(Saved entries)

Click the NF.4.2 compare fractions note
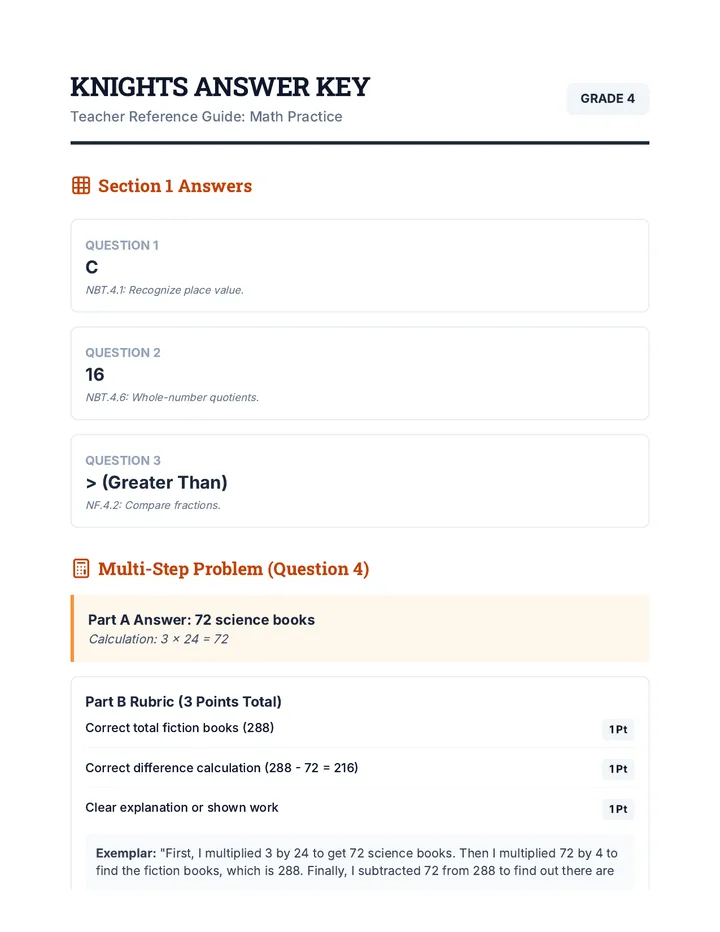The image size is (720, 932). pos(153,505)
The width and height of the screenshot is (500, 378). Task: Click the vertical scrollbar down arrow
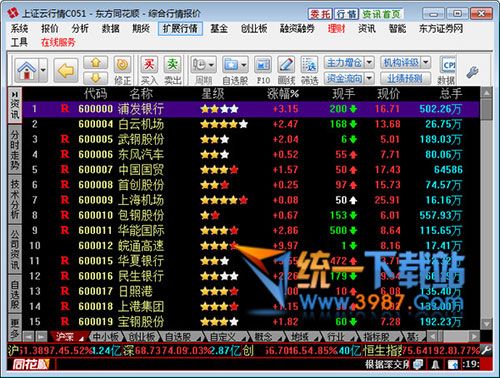486,324
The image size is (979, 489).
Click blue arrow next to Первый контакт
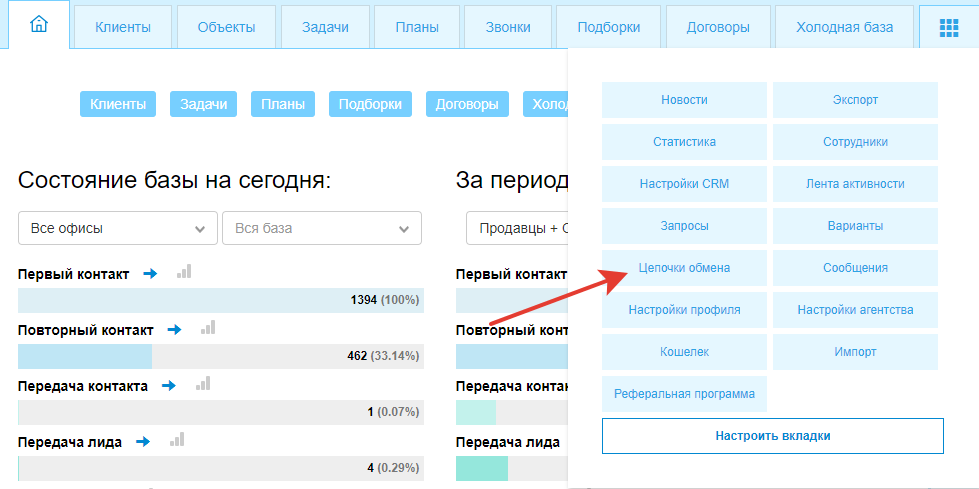pyautogui.click(x=150, y=274)
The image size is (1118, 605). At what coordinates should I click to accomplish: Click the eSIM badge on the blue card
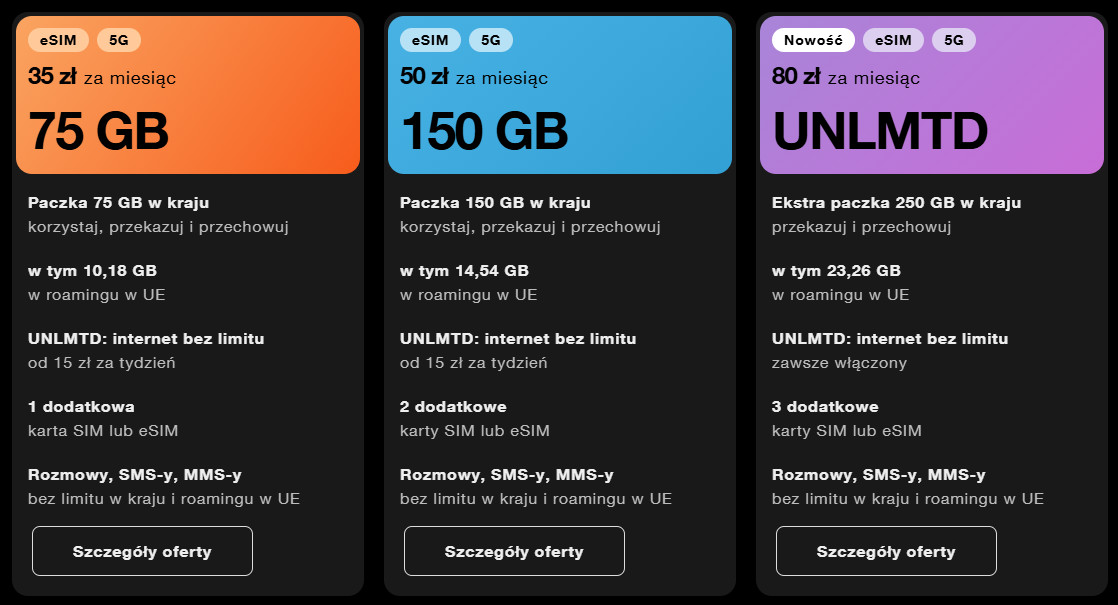pyautogui.click(x=430, y=40)
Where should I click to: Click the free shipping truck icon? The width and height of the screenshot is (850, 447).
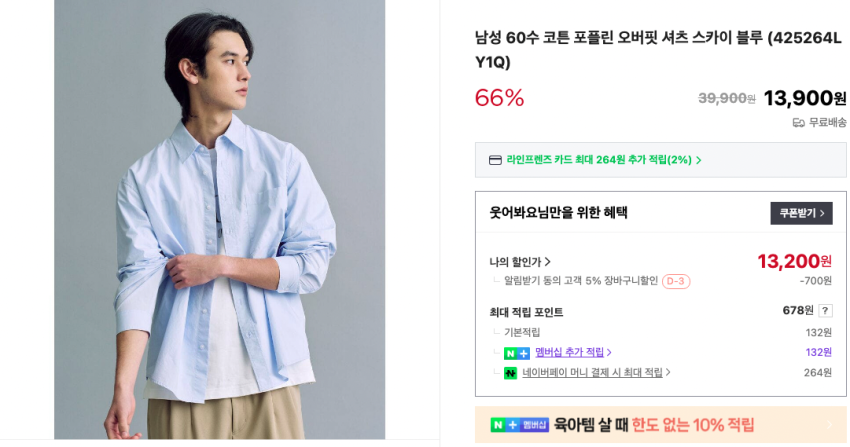pyautogui.click(x=798, y=122)
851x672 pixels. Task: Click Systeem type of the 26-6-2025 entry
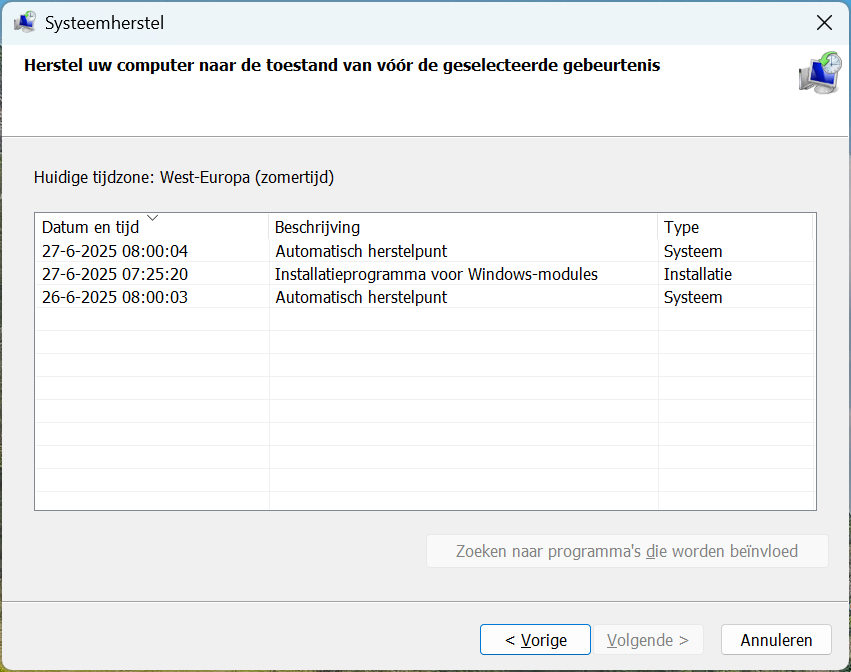coord(692,297)
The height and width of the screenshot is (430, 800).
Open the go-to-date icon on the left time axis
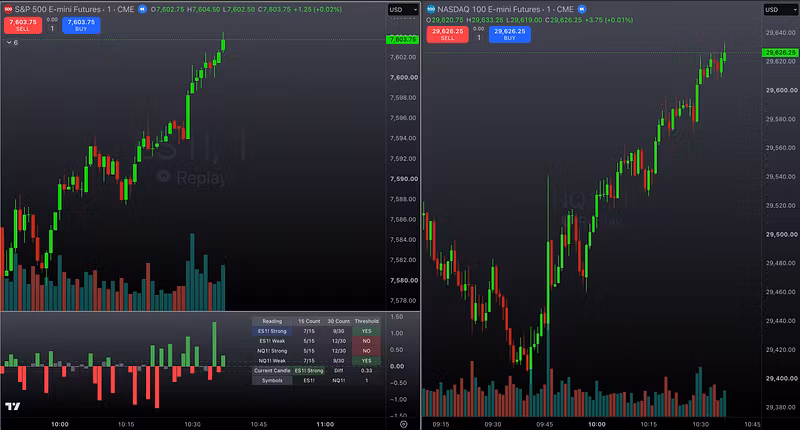pos(404,424)
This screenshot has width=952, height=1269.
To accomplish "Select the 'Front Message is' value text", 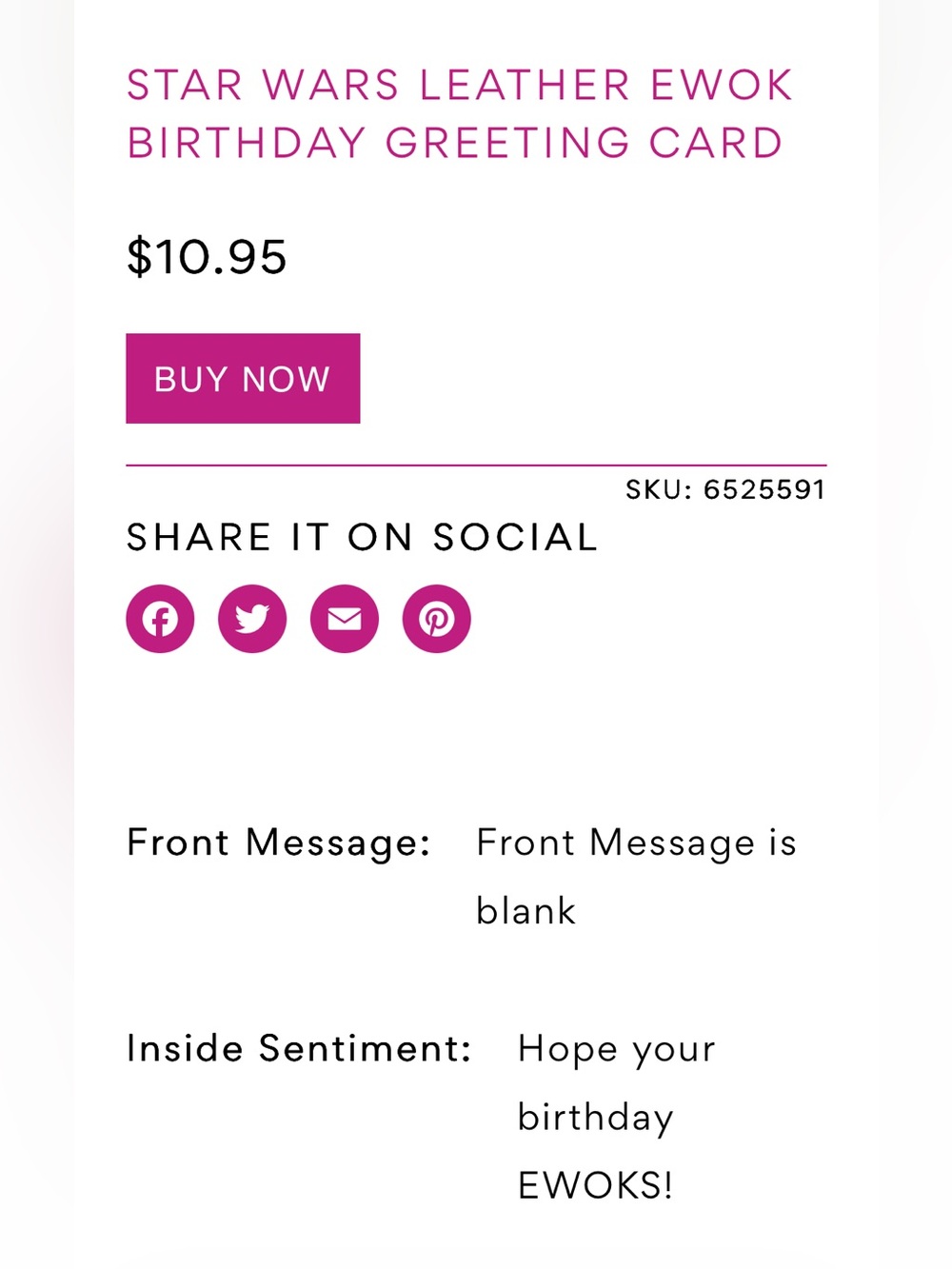I will (636, 843).
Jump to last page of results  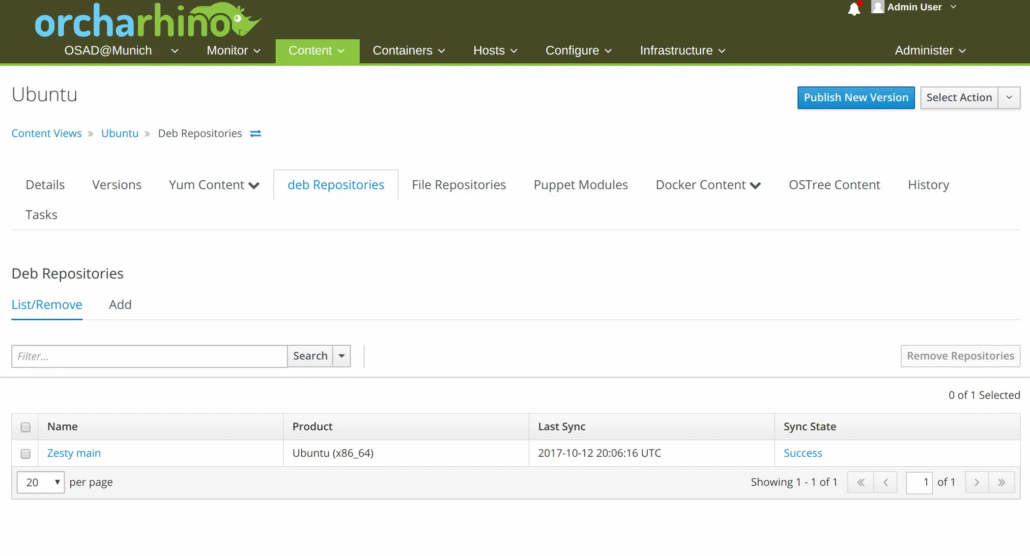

## THE TASK
What belongs in the answer is each line above from the line with "Where should I" to the line with "The height and", inclusive, reproduced exactly and free of pictures.

## EXPECTED OUTPUT
Where should I click to: Click the free shipping truck icon? The width and height of the screenshot is (850, 447).
pyautogui.click(x=798, y=122)
851x672 pixels. Task: Click Systeem type of the 26-6-2025 entry
coord(692,297)
The height and width of the screenshot is (430, 800).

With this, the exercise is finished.